It was somehow easy to let myself sink into Flora’s way of mind. To just let myself be under someone else’s touch, as they demanded for you to give her your blood—life. The life flowing beneath my skin, flowing within my arteries and veins.

After all, I was hers and she was my Mistress.

I moaned softly as I reached my peak, my whole body shuddering as I threw my phone somewhere on the bed. At the end of it, I was barely even thinking about the whole fic itself, just—a daydreaming of what could happen.

This whole thing was weird, but I would chalk it down to merely having my taste change. I probably would move to another kink soon enough, but for now—this was good, and I could spend so much time merely indulging it. When I was focused on a kink like this, I knew I could just read so many other things. No need to know the fandom, just… read.

And so I did.

Every night I read more and more of them, vicariously devouring every one of them, as long as they were good. Or even when they are merely decent. Who cared? As long as it was enough, I couldn’t help but find myself constantly thinking of myself as the victim. Being hypnotized. Having my blood sucked. Owned so utterly, I wished to offer my blood over and over again—I moaned again at the thought, finding myself relishing in the safety of it all merely happening in my imagination. Where I knew for sure the vampire loved and cared for me so, so much.

The words and imagination all dug deep into me, as I let myself spiral over the week.

Not forever, of course. I kept to myself the best I could during work, being good to my coworkers until it was time for me to go home. No matter what I did during the night, I couldn’t let it disturb myself at day. That was the only rule I placed on myself, especially as I recognized the way I was starting to let my hand creep into my phone at the day, reading more stories with vampires even during lunchbreak.
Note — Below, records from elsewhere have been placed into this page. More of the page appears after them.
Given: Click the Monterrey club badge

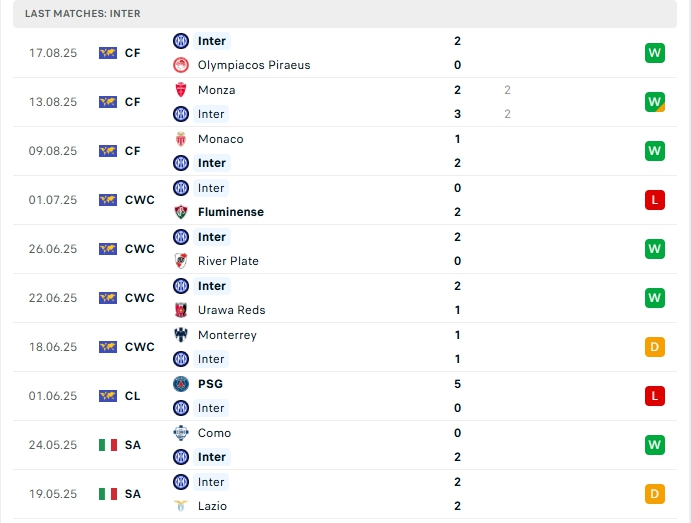Looking at the screenshot, I should point(181,335).
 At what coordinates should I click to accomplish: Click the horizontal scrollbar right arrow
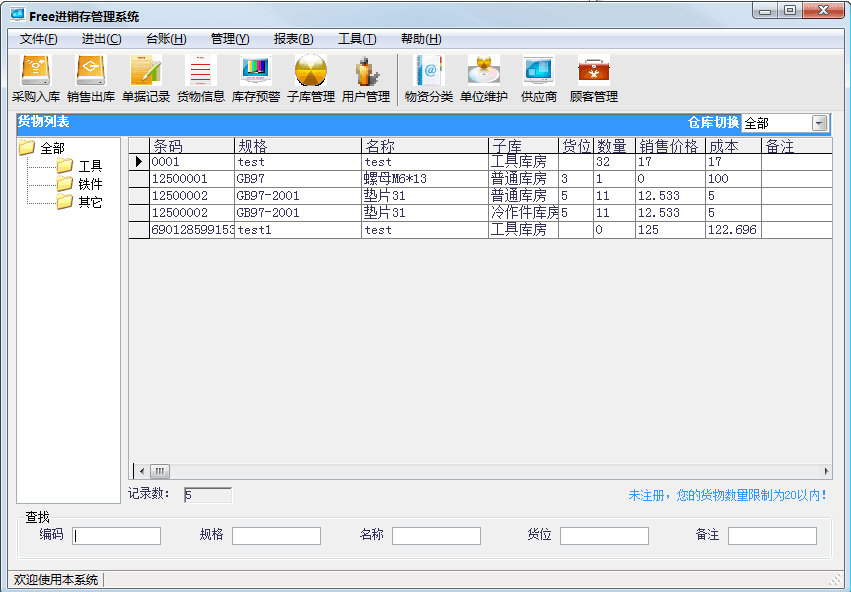826,471
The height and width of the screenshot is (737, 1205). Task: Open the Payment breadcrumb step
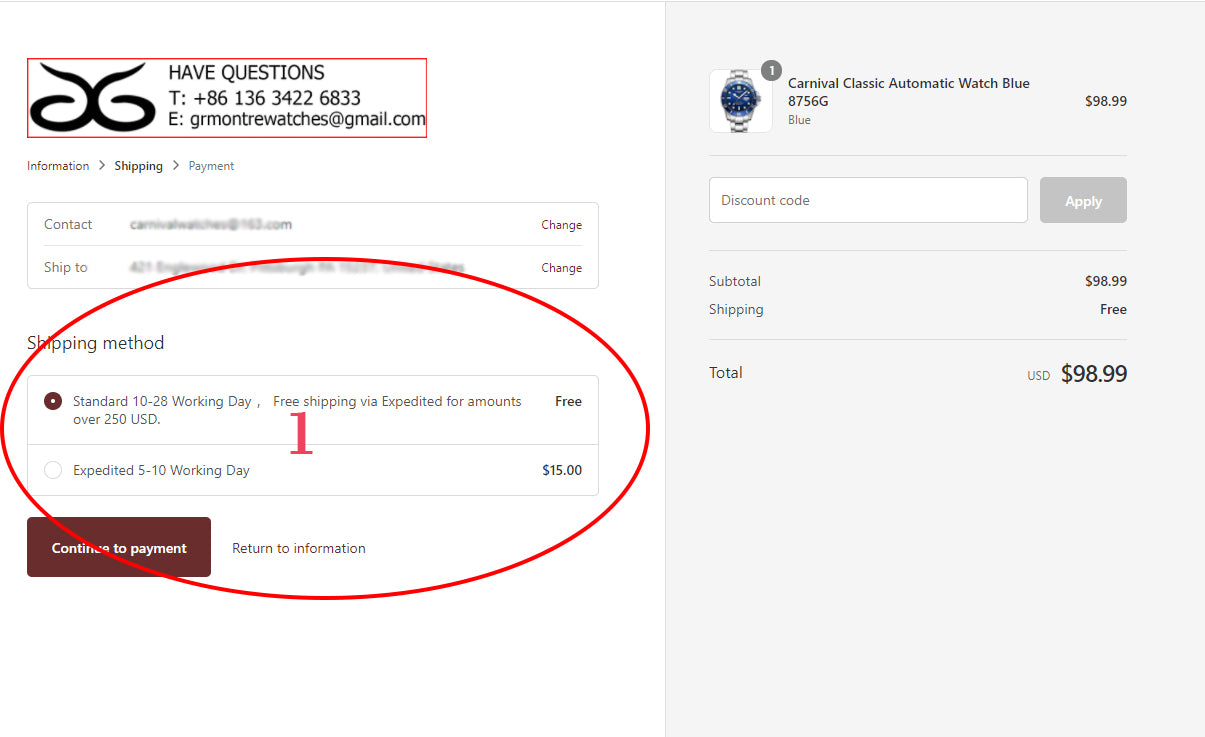(211, 166)
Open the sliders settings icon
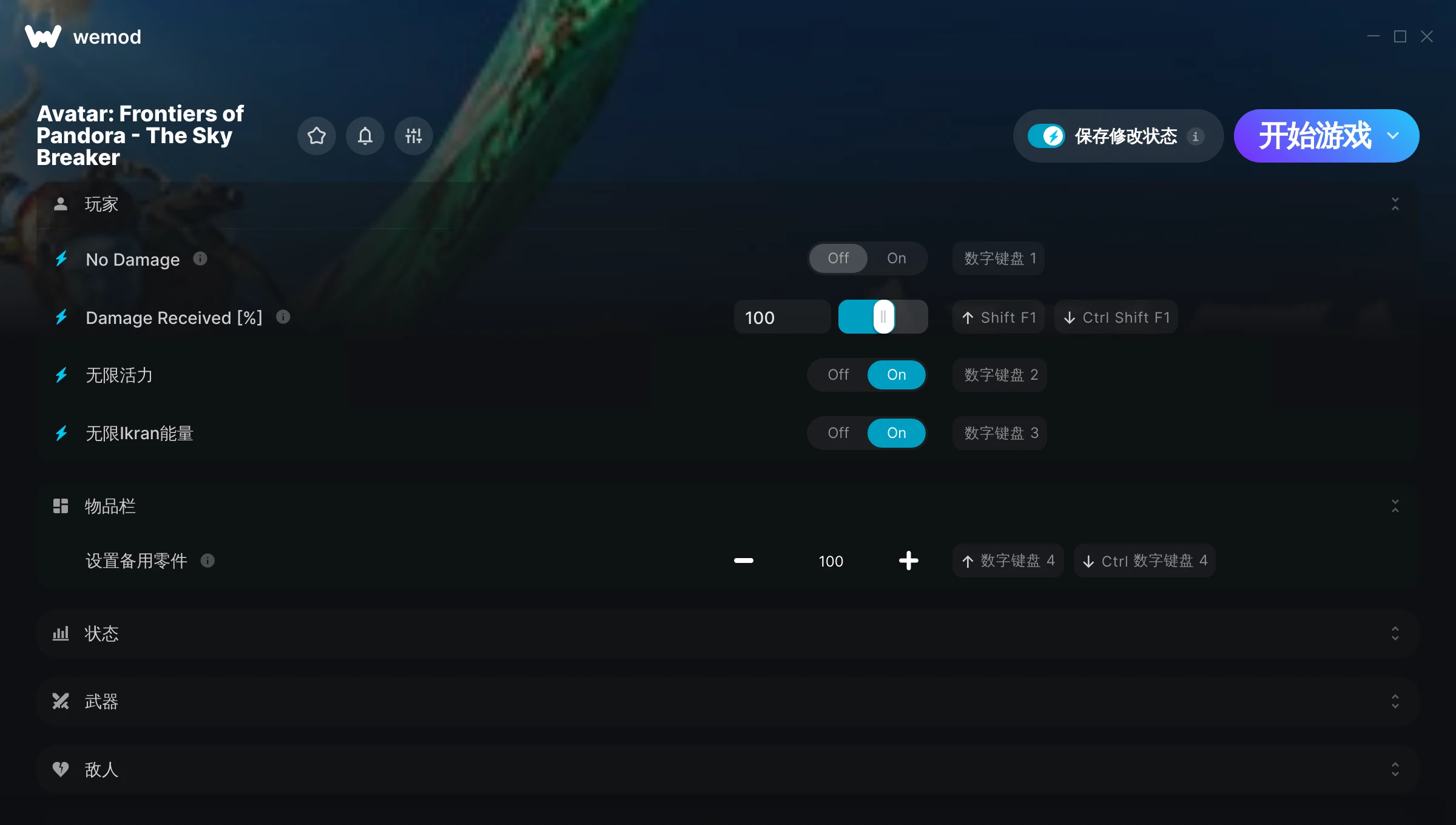The height and width of the screenshot is (825, 1456). click(x=414, y=136)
But today—no, tonight was terrible. I barely managed to focus on my work, my mind somehow kept running back to another fic to read. So I ended up having to overtime, trying to pull my focus back on the work itself. It wasn’t easy, not really.

More akin to pulling on a feral dog that wanted to eat the meat elsewhere.

Maybe that was a bad metaphor, but that was the only thing in my mind. My desire pushed me to look elsewhere, thinking of something else, while my responsibility grabbed my head and back to my work.

I typed and typed, brain turning to mush, slowly but surely.

After all, work was always the most boring part of the day.


Finishing work was hard, terrible even. But at least I managed to, and before midnight had come. I walked through the empty street, glad for the silence and slightly cool air. Not so cold that I had to wear a jacket or something, but it soothed the tiredness in my muscles. My brain was sputtering too… I would read something before sleep tonight, I would think.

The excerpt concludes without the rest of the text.